Isaías profetizó fielmente a Israel que un día se abrirían los oídos de los oyentes. Lamentablemente, sus oyentes habían cerrado los oídos a la voz de Dios. Ellos querían aferrarse a sus pecados.
“Hablé, y no oísteis, sino que hicisteis lo malo delante de mis ojos, y escogisteis lo que me desagrada. Por tanto, así dijo Jehová el Señor: He aquí que mis siervos comerán, y vosotros tendréis hambre; he aquí que mis siervos beberán, y vosotros tendréis sed; he aquí que mis siervos se alegrarán, y vosotros seréis avergonzados; he aquí que mis siervos cantarán por júbilo del corazón, y vosotros clamaréis por el dolor del corazón, y por el quebrantamiento de espíritu aullaréis” (Isaías 65:12-14).

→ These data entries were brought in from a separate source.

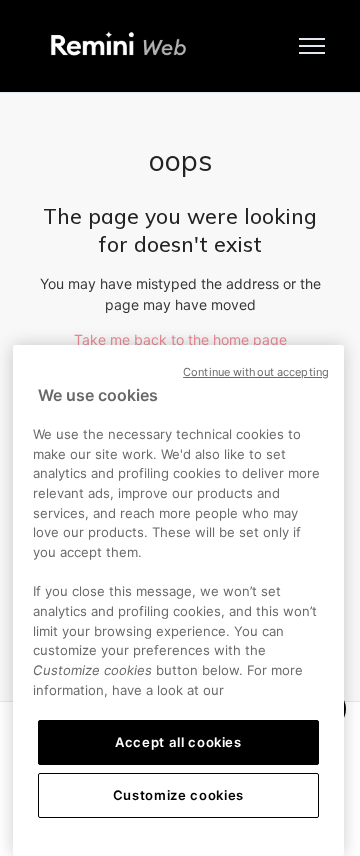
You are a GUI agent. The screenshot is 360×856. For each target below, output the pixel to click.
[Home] (118, 46)
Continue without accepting (256, 372)
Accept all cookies (178, 742)
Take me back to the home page (180, 339)
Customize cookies (178, 795)
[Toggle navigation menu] (312, 46)
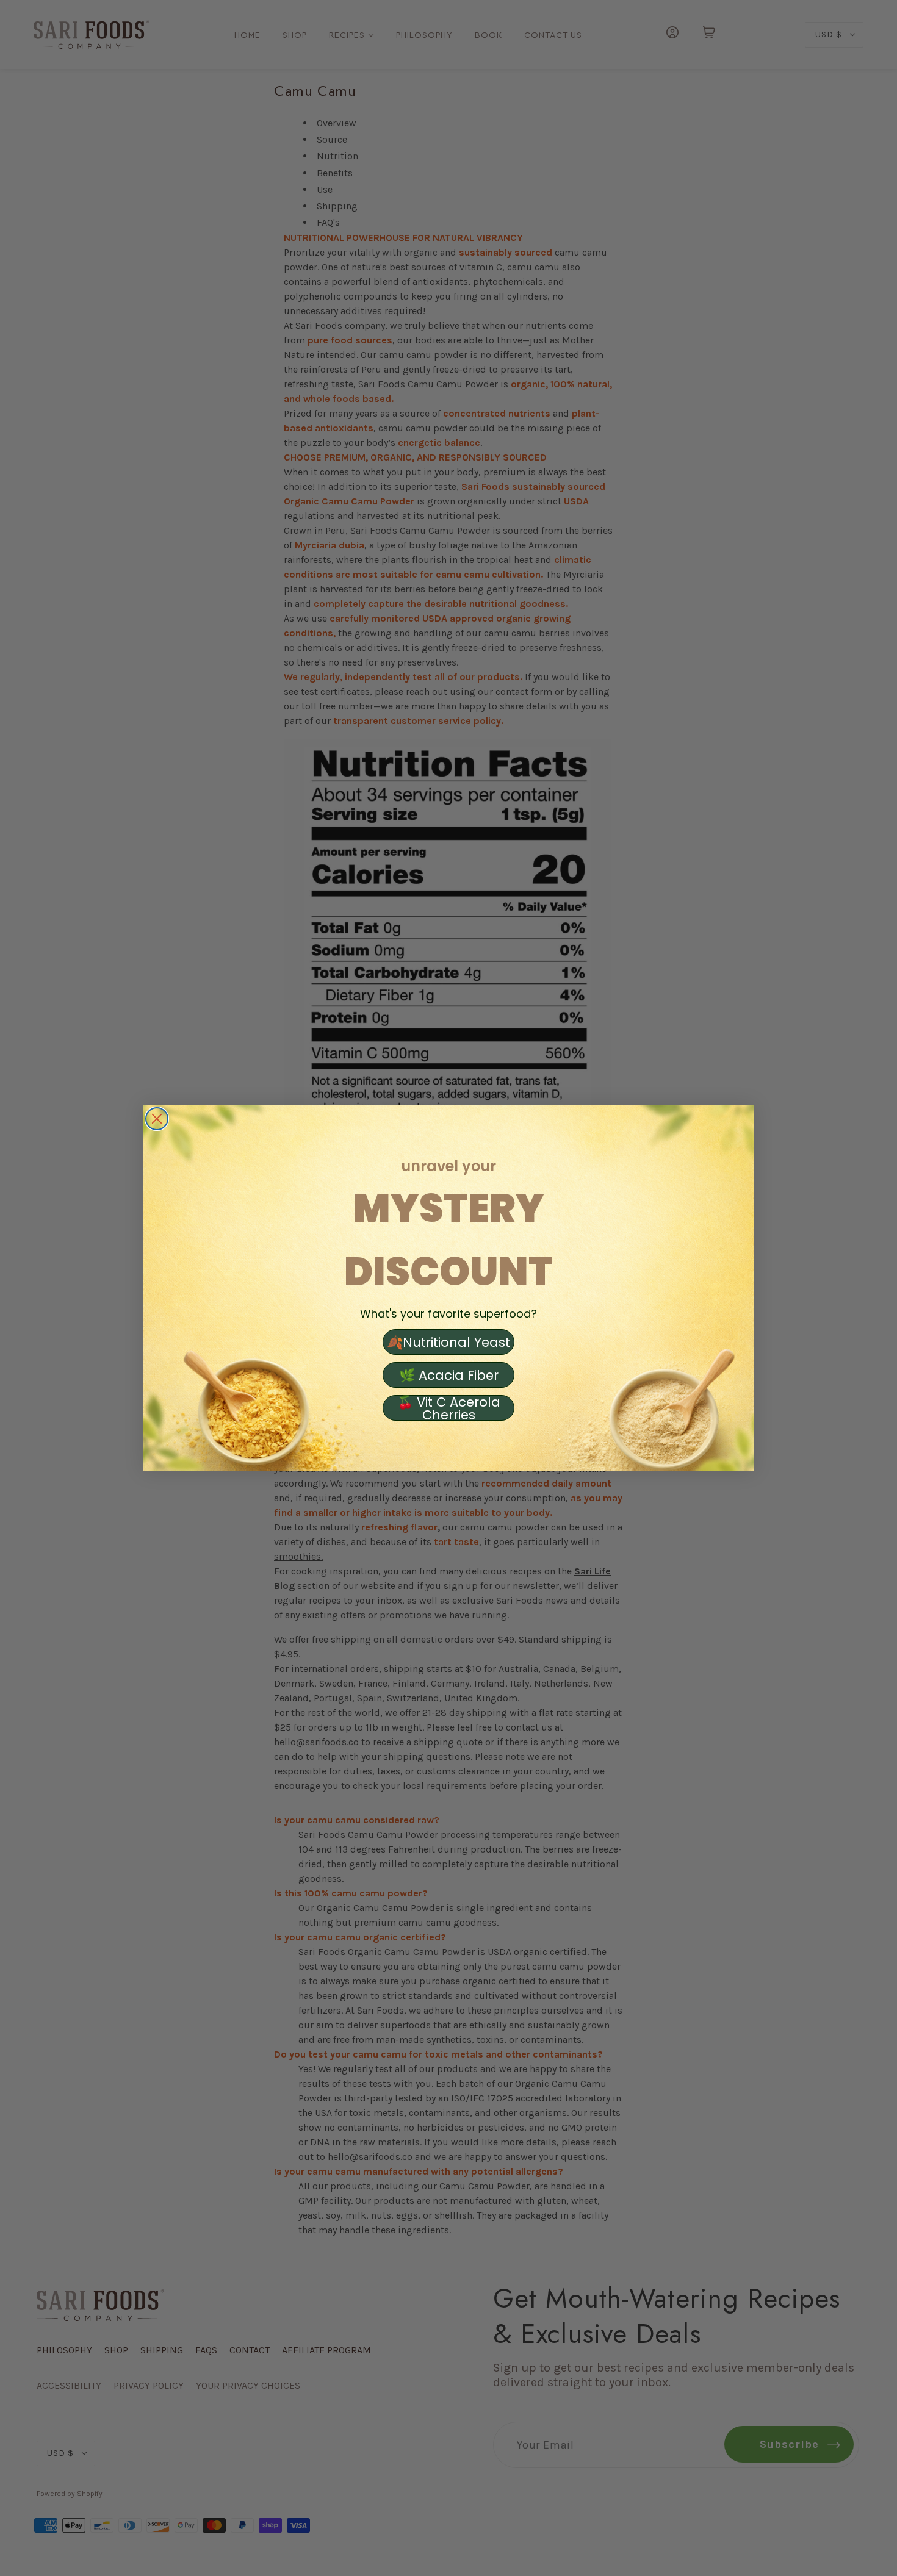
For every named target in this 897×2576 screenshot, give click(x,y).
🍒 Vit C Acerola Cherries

¡Qué trágico es negarse a escuchar las amorosas advertencias del Espíritu Santo! Cuando cerramos los oídos al mandato de Dios de hacer morir los pecados de nuestra carne, estamos condenados a experimentar todo tipo de tristeza y dolor.

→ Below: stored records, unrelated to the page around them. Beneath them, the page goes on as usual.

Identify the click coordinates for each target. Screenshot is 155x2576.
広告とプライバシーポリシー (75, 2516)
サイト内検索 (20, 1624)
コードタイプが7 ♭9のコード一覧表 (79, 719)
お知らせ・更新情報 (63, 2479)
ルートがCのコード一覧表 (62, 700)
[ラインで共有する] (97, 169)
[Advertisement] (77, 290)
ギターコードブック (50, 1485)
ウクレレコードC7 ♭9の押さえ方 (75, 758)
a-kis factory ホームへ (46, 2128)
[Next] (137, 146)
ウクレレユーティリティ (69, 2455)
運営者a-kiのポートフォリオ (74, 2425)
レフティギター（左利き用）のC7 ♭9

Por favor, comprendan que no me refiero al siervo de Dios dominado por un pecado que odia. Tampoco me refiero al creyente que no se permite descansar hasta que el Espíritu Santo lo libere. Hablo, más bien, del creyente que ha aprendido a amar su pecado, que ha reclinado su cabeza en el regazo de una Dalila. Esa persona tiene una conciencia endurecida.
El siervo que persiste en sus caminos pecaminosos oirá voces, pero ninguna de ellas será la de Dios. En cambio, esa persona se entregará al engaño: ”Yo escogeré para ellos escarnios, y traeré sobre ellos lo que temieron; porque llamé, y nadie respondió; hablé, y no oyeron, sino que hicieron lo malo delante de mis ojos, y escogieron lo que me desagrada” (Isaías 66:4).
¡Qué terrible es cuando Dios ya no habla! Por otro lado, ¡qué alentador es saber que el Espíritu Santo nos advertirá con amor y nos guardará del pecado!